Tuesday night's slow cooker pulled pork turned into Wednesday night's BBQ pulled pork pizza, and I thought it'd be a hit because, well... pizza.
My 8-year-old asked what we were having for dinner. "BBQ pulled pork pizza!" I said brightly. His face dropped. I continued. "Do you want cheese on your piece?" I ask this because this is a kid who doesn't eat cheese — unless it's on regular pizza or quesadillas. But not on tacos or nachos, or a grilled cheese sandwich, or, God forbid, macaroni and cheese — because he also won't eat pasta. But I digress.
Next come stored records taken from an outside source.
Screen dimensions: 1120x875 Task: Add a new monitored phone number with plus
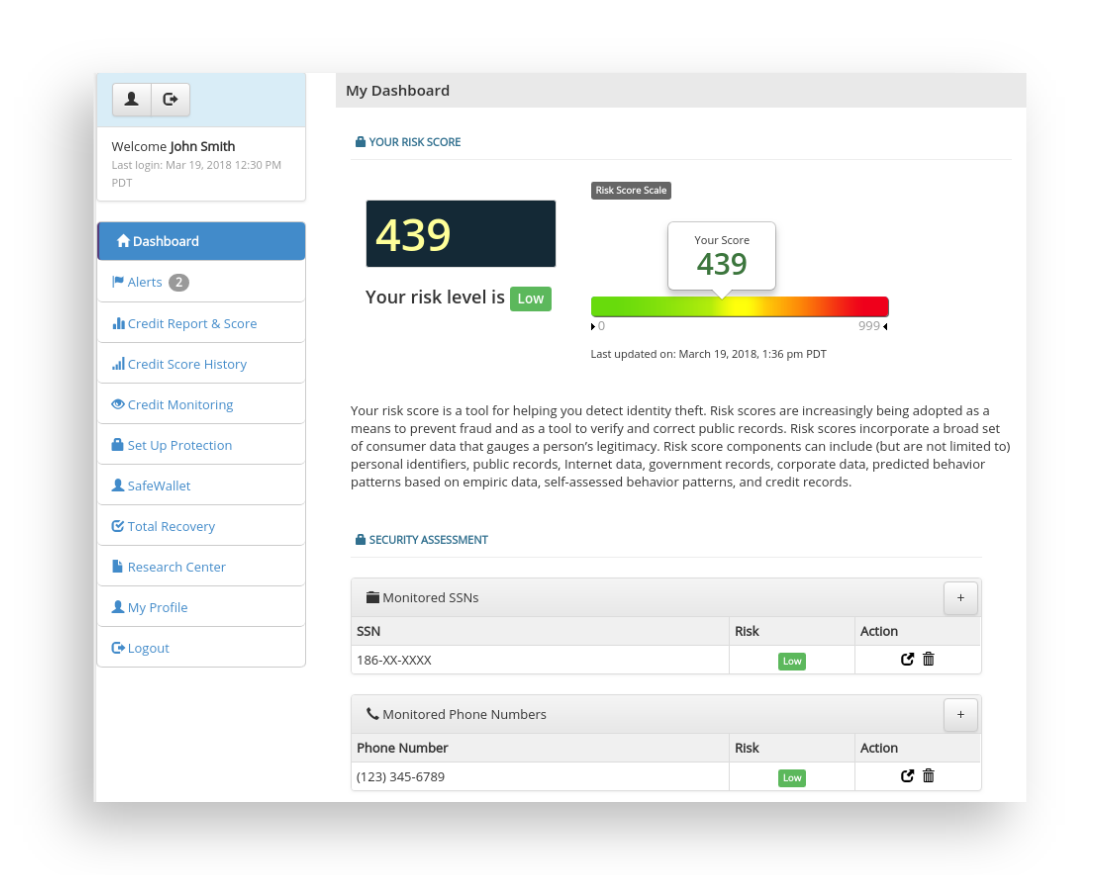(x=960, y=715)
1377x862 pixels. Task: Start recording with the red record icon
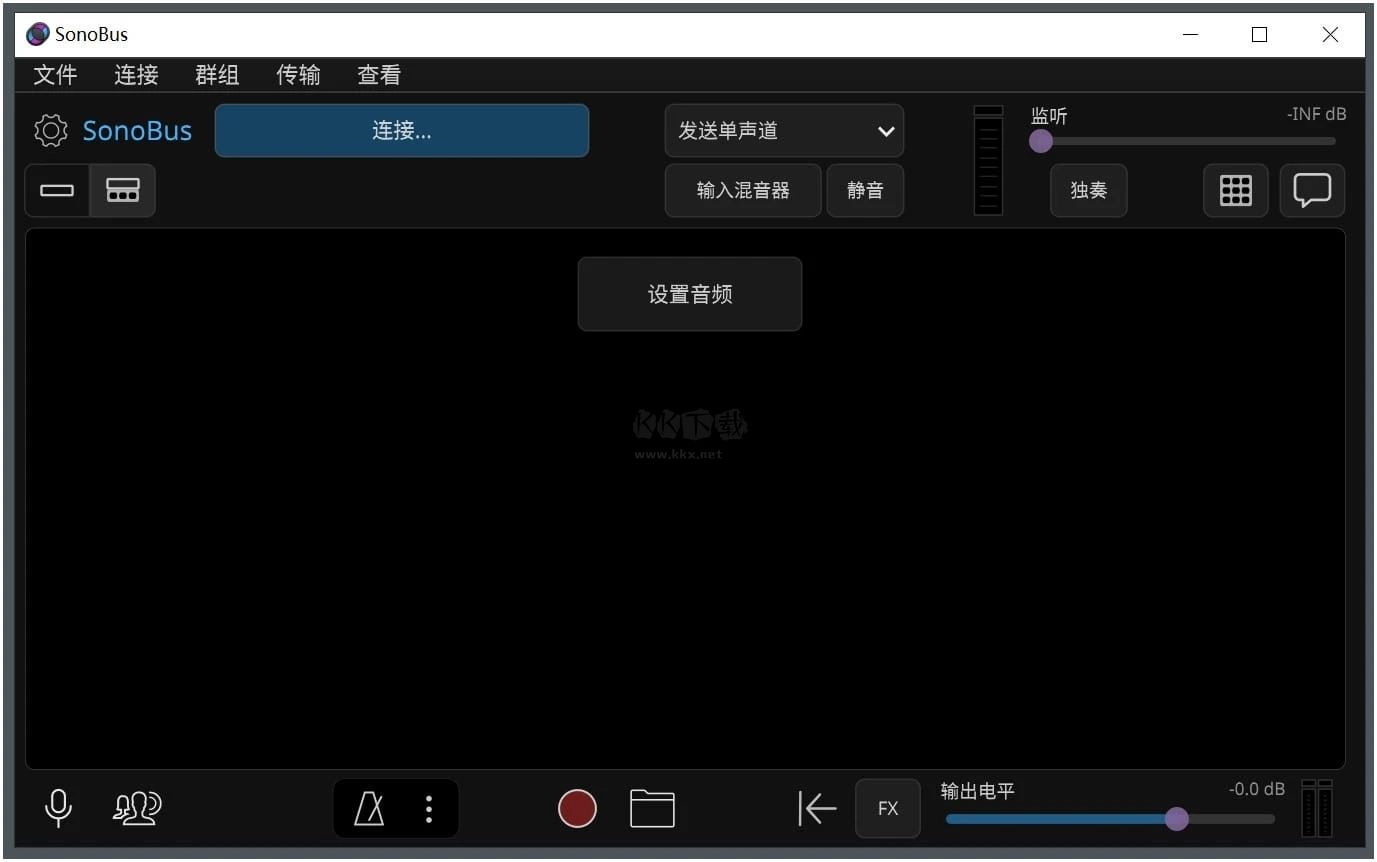pyautogui.click(x=577, y=808)
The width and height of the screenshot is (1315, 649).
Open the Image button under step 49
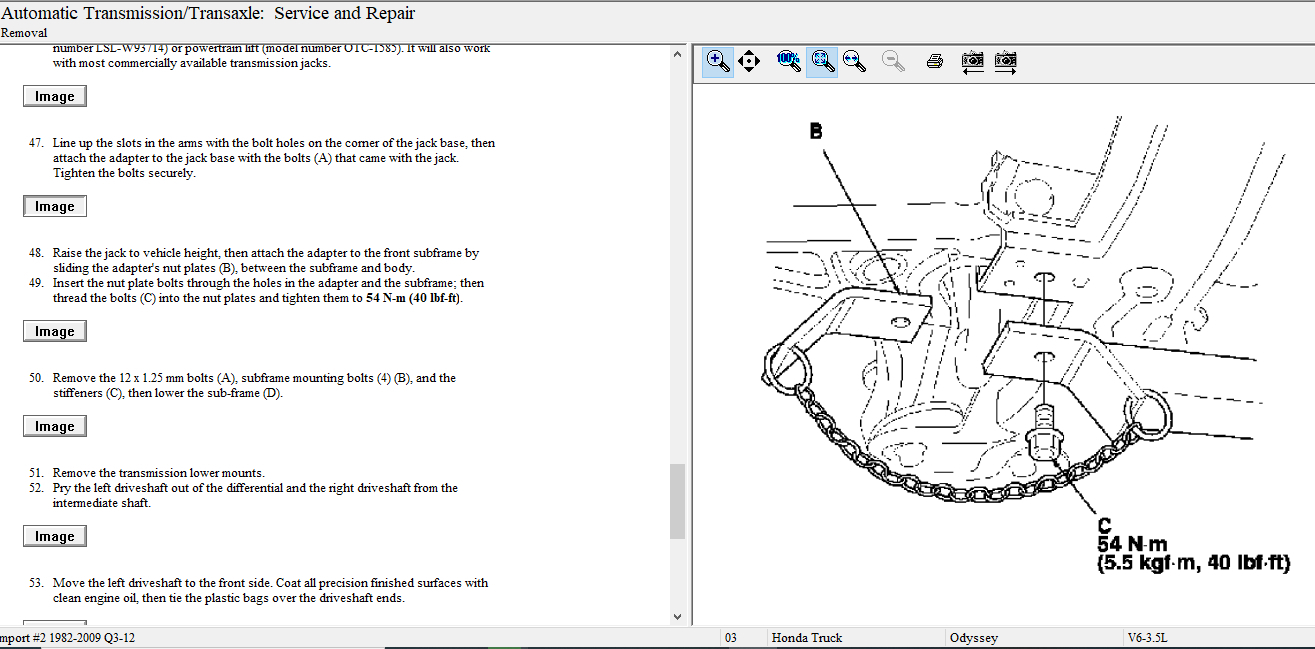point(55,332)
He slinked away, unhappily, into the bedroom. My 3-year-old, wanting in on the action, walked into the kitchen and loudly proclaimed, "That's DISGUSTING!" So as you can imagine, I was feeling pretty good about the whole family-dinner thing.
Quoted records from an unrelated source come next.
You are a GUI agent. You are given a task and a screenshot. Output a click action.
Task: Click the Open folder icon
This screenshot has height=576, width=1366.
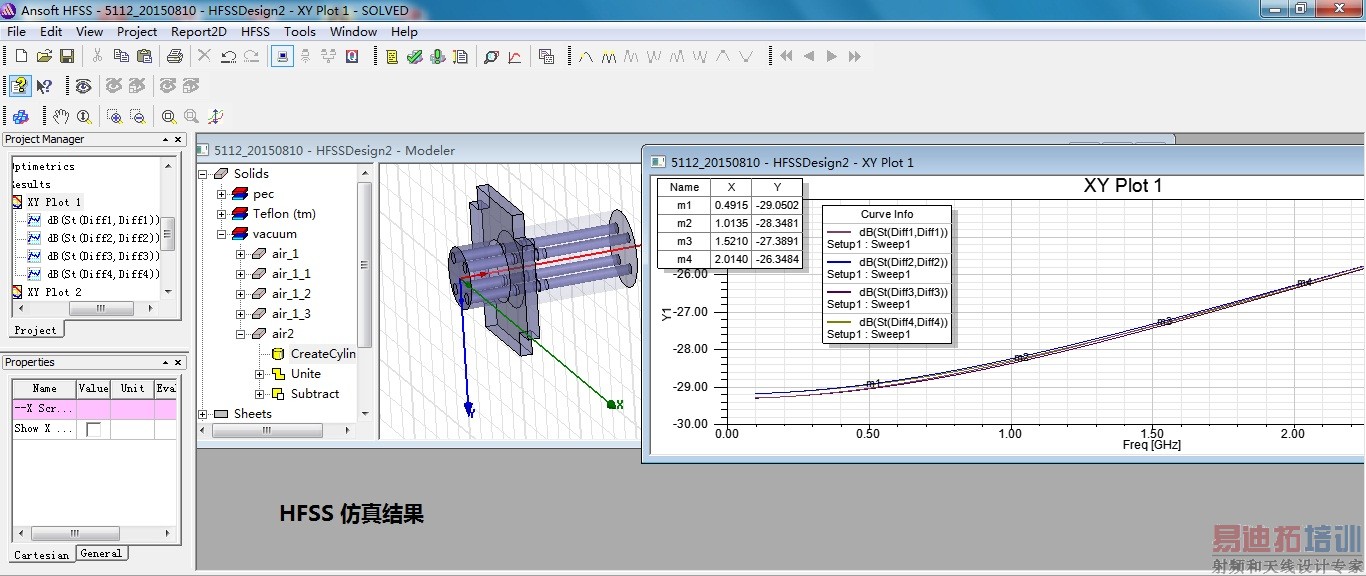pos(44,57)
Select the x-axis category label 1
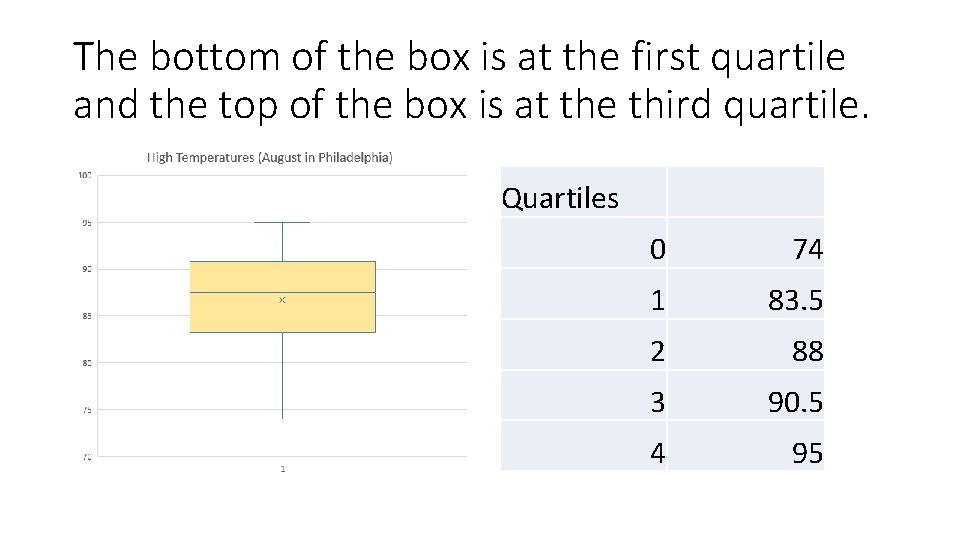 pyautogui.click(x=282, y=468)
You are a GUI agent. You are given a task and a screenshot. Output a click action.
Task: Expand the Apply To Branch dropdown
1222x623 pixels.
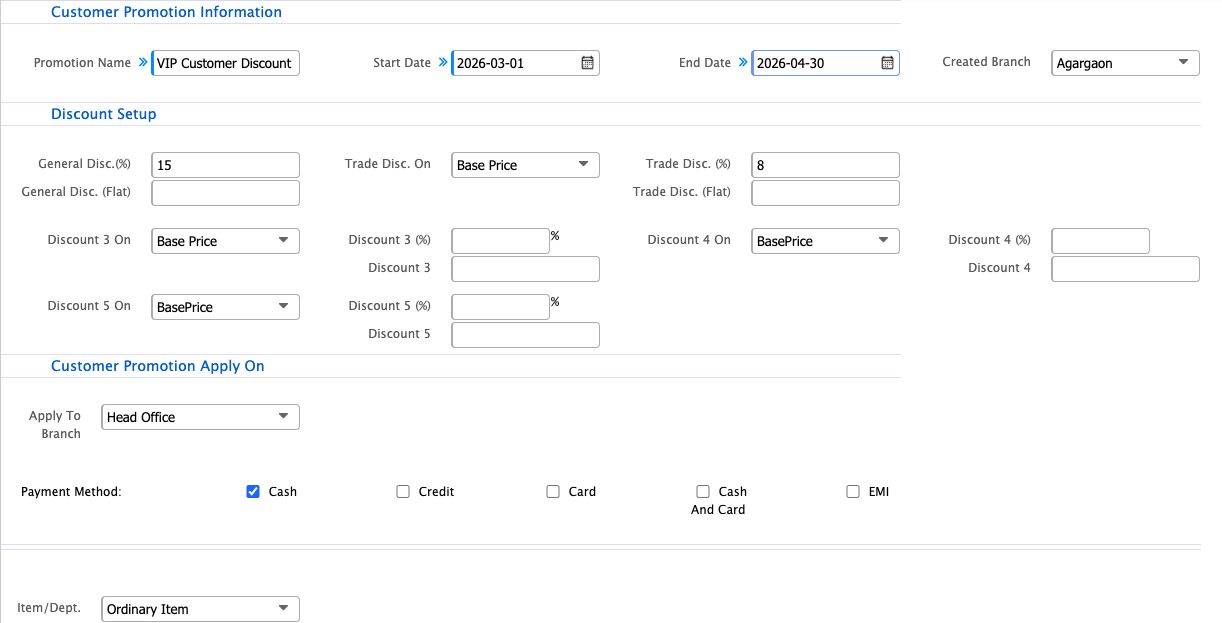[200, 417]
With the pizza, three quarters of it covered in shredded mozzarella, in the oven, my husband and I went looking for our oldest. He was literally hiding behind the bed, face buried in his hands. "Honey, what's wrong?" I implored. "Is this really about the pizza?" He nodded.
And here's where I happened upon some mom brilliance. (Feel free to borrow it the next time your kid starts wailing about what's for dinner, by the way.) I said, "Sweetie, here's the deal. If I only cooked dinners you like, I'd be depriving you of a key rite of childhood: the Disgusting Dinner. And when you're grown up, you'll be able to entertain your friends with tales of That Disgusting Dinner. And your friends will share their tales. You'll get mileage out of this!"
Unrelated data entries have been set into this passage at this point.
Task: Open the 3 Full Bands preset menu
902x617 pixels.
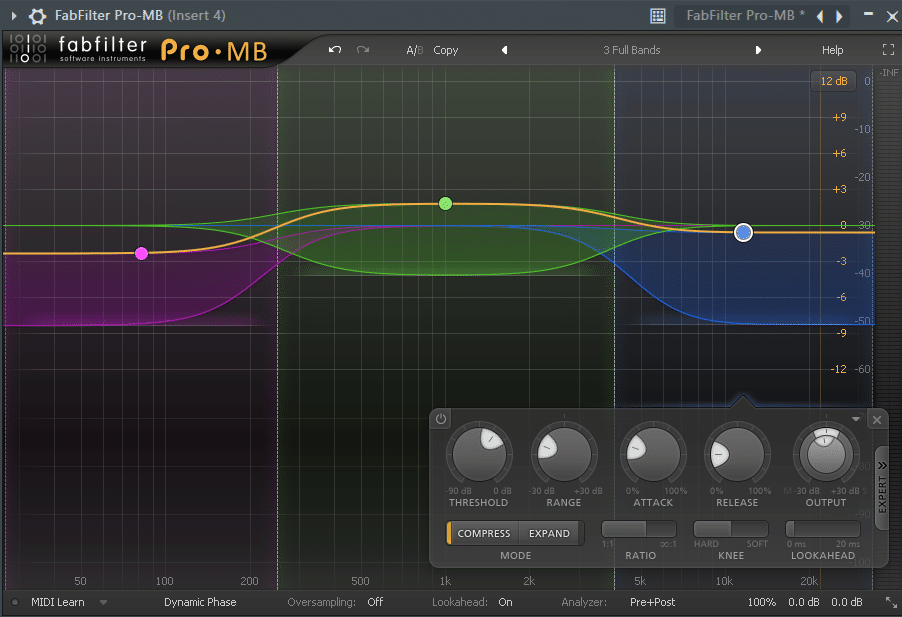Action: click(x=631, y=49)
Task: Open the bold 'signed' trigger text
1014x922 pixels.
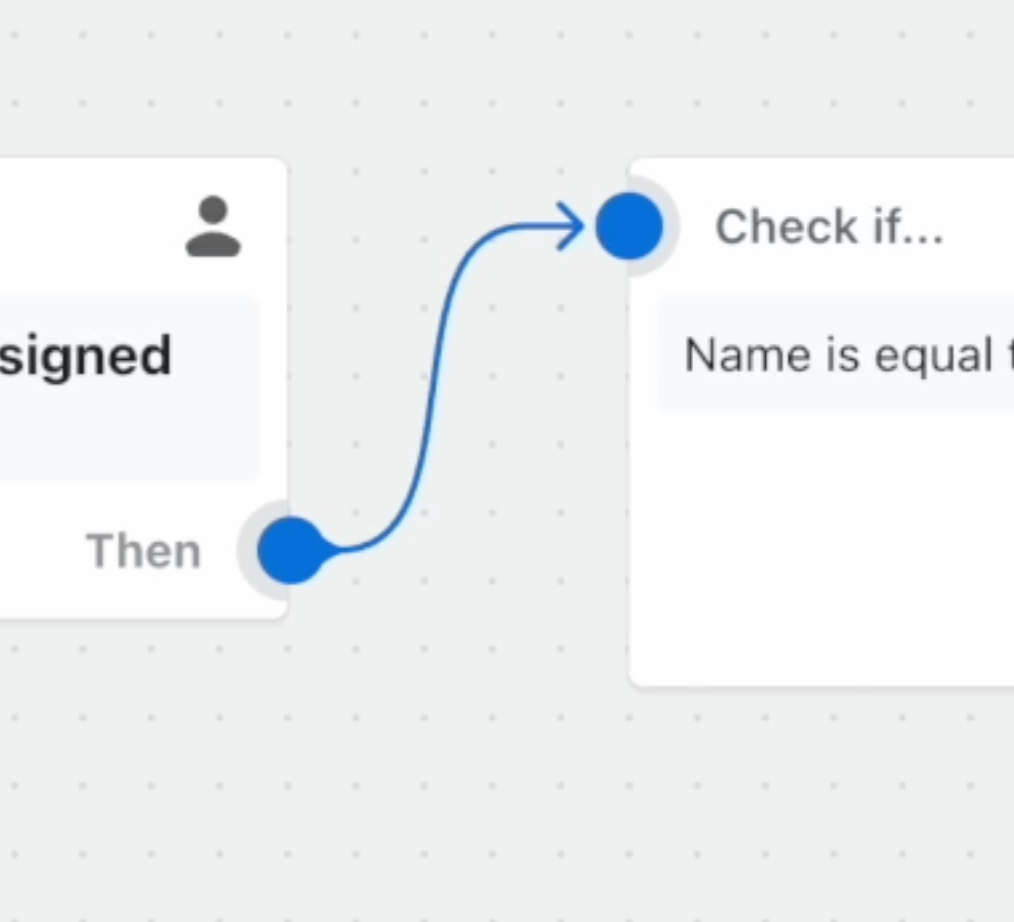Action: pos(85,356)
He was out from behind the bed, paying attention now, so I continued, launching into my own Disgusting Dinner woe. When I was a kid, my dad concocted something called Hamburger Gravy, which I can only describe as a close cousin to chipped beef on toast, with hamburger replacing the chipped beef. It was gray-ish and onion-y and revolting. The thought of it still makes me shudder, but these days I admire the fact that a) my dad cooked on a pretty regular basis, and b) my parents, who both worked fulltime, managed to get a homemade dinner on the table nightly.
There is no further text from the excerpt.